TO DO: Copy the listing word for word, beginning at the line containing "The height and" and ending at the line containing "Click the Help question mark icon", both lines included.

DATA FOR THE TASK:
==*==
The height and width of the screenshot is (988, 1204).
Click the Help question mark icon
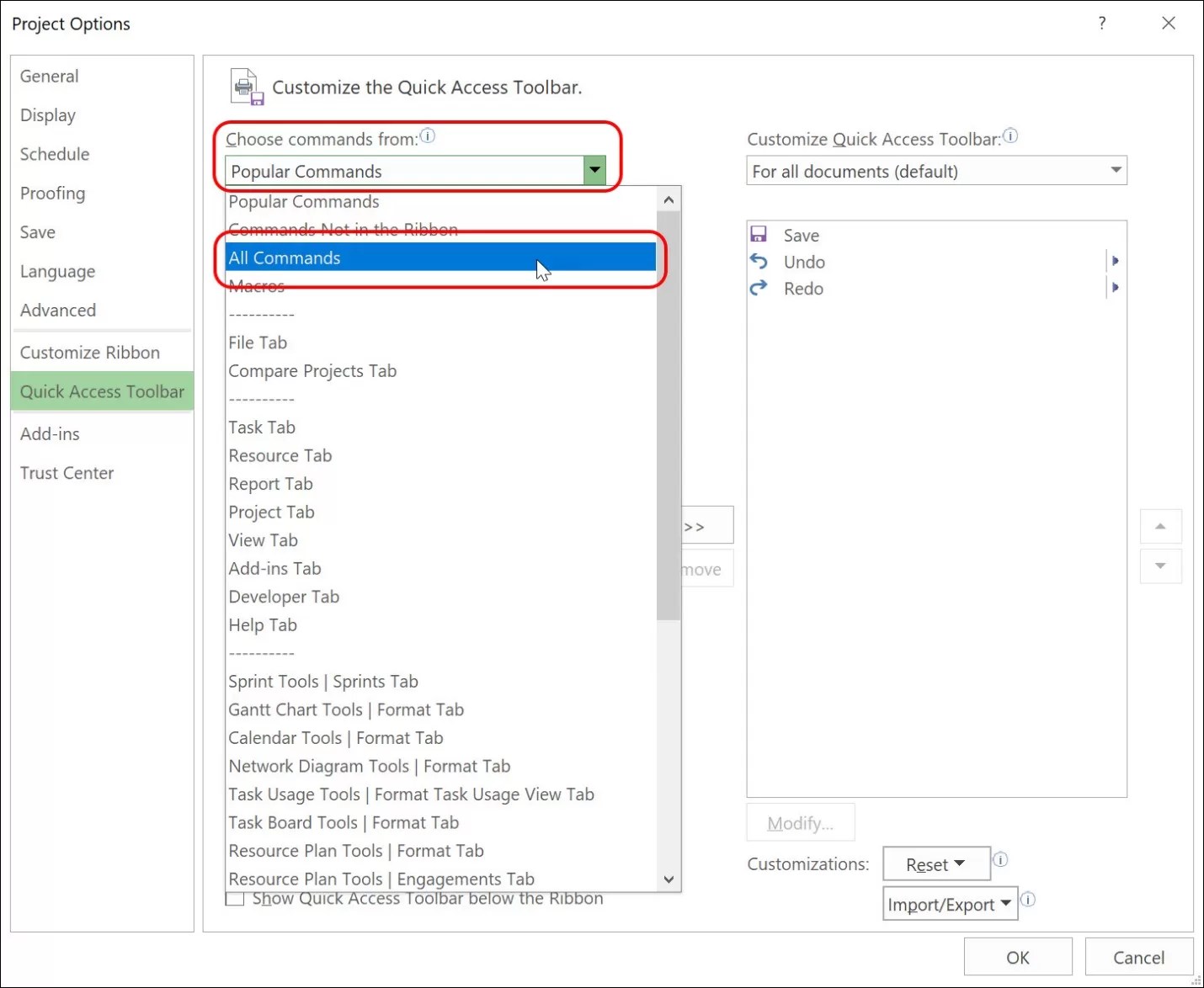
==*==
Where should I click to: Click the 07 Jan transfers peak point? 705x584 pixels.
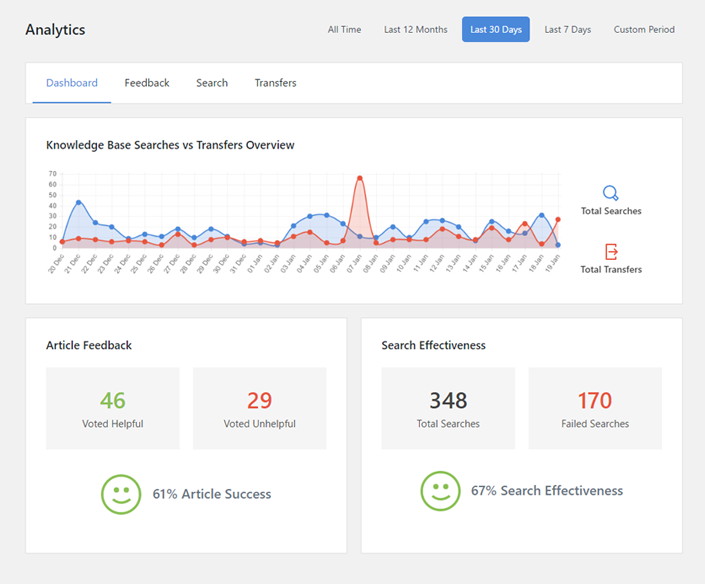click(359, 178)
==*==
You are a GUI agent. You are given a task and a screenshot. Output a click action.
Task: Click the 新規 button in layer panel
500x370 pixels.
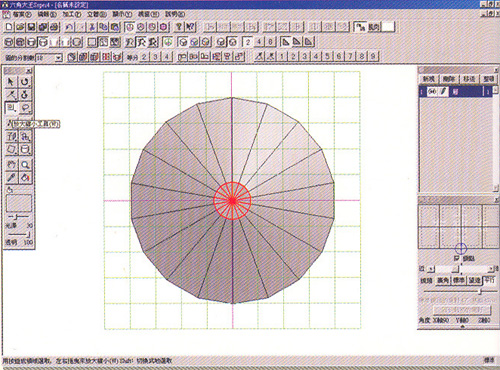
==*==
FULL ANSWER:
The height and width of the screenshot is (988, 1204).
Click the Help question mark icon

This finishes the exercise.